The Tragedies of IRIS

In the complete absence of anything interesting happening in the Musculo-module, I have decided to write up an interesting case we had during our time in the Paediatric Infections ward. Please note that, as always, I write this as a student and thus my work is bound to have flaws. There will be an absence of good medical terminology or pharmaceutical “correctness”. If that will bother you, you’d best not read it.

As every layman knows, the Human Immunodeficiency Virus has as its prime target CD4 cells, which has adverse effects on the immune system. In general it suppresses immunity up to the point where various opportunistic infections find their way through a hole-y firewall. This is what usually causes death in HIV-infected patients.

Sometimes, however, the immune system is affected in such a way that it simply does not recognise certain pathogens. Some infections cause damage to the body not necessarily by the actual bug, but by the body’s response to its presence. TB is a very good example of this – Mycoplasma Tuberculosis bacilli are quite placid little things.
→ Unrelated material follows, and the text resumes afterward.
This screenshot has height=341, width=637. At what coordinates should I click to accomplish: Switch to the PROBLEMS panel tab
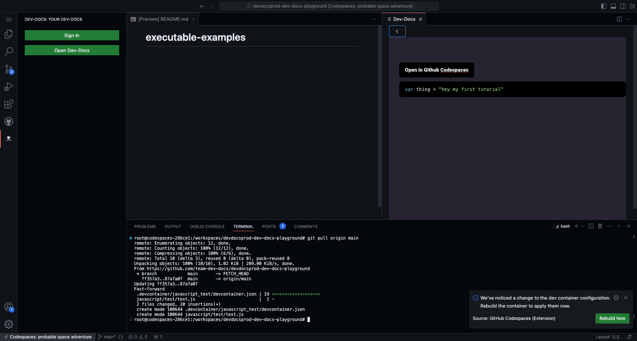point(145,226)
In other words, untreated HIV-patients often harbour some opportunistic, but sub-clinical, infections.

What often happens – and what we saw in the Infectious Ward – is that a child is diagnosed with HIV and is started onhighly active antiretroviral therapy (HAART); and suddenly his CD4-count soars and all these subclinical infections are unmasked – effectively releasing a battalion of assaults on the child’s body.
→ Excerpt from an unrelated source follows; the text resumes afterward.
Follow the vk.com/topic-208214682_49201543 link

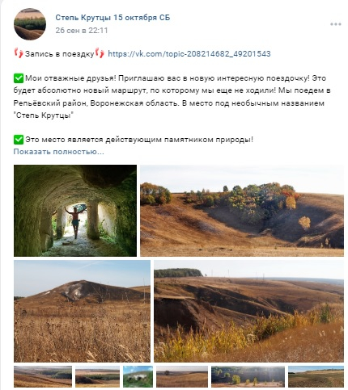coord(189,54)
This is called Immune Reconstitution Inflammatory Syndrome – IRIS.

A lot of the patients we had may or may not have been experiencing IRIS – ones with Pneumocystis JiroveciiPneumonia or chronic diarrhoeas. Two patients however had very specific IRIS pictures.
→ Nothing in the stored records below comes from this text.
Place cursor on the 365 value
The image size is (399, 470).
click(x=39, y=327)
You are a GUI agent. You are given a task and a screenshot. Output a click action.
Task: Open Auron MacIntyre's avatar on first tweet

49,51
One was an eight-month-old (the one previously referred to as “the Petri Dish”) with Cytomegalovirus (CMV). The CMV manifested in a very rare manner, namely CMV-retinitis. When we first arrived in the ward, he had severe strabismus, but it was evident that he could see. Two weeks later we had to examine the same patient for a tutorial on neurology. His eyes were roaming and there was no pupillary response to light. The registrar told us that the patient was now clinically blind.

The other patient was a little boy about ten years of age (I am not sure; it could have been a little less). When we met him he looked healthy and active and we wondered what had brought him here.

As it turns out, he had presented to his local clinic with signs of pulmonary TB. He was then also diagnosed with HIV and started on HAART. A few days later he started having seizures and was sent to the hospital with several cerebellar signs.

MRIs revealed a large Tuberculoma in one cerebral hemisphere – the IRIS-picture. Neurosurgeons deemed it too large to excise. The HAART had to be stopped, he was placed on large doses of corticosteroids and was soon back to (what appeared to be) normal.

They tried a second time to restart HAART and the same thing happened. Maybe not quite the same – perhaps a little worse.

On our last day in this ward, a Friday, my attention stayed a little and I was brought back to Earth by the consultant asking, “Who do you side with?” My bewildered response eventually lead to the explanation that she was enquiring as to my religion. She then said, “Good, now we need a Jew.” Turning to the registrar, “Are you Jewish? Why not?!”

It finally dawned that she was – albeit jokingly – organising a prayer group for that Monday, when the patient’s HAART would be restarted once more. By now he had been placed on a drug that is usually used for transplant patients. I am still not sure how ARVs would still work this way, but anyway.

A week and a half later we were back in the ward for a tutorial. We saw the young boy, but did not have the opportunity to read his file. I do hope that the ARVs worked this time. It is too sad how many children suffer HIV and its many complications for deeds they never committed, nor condoned.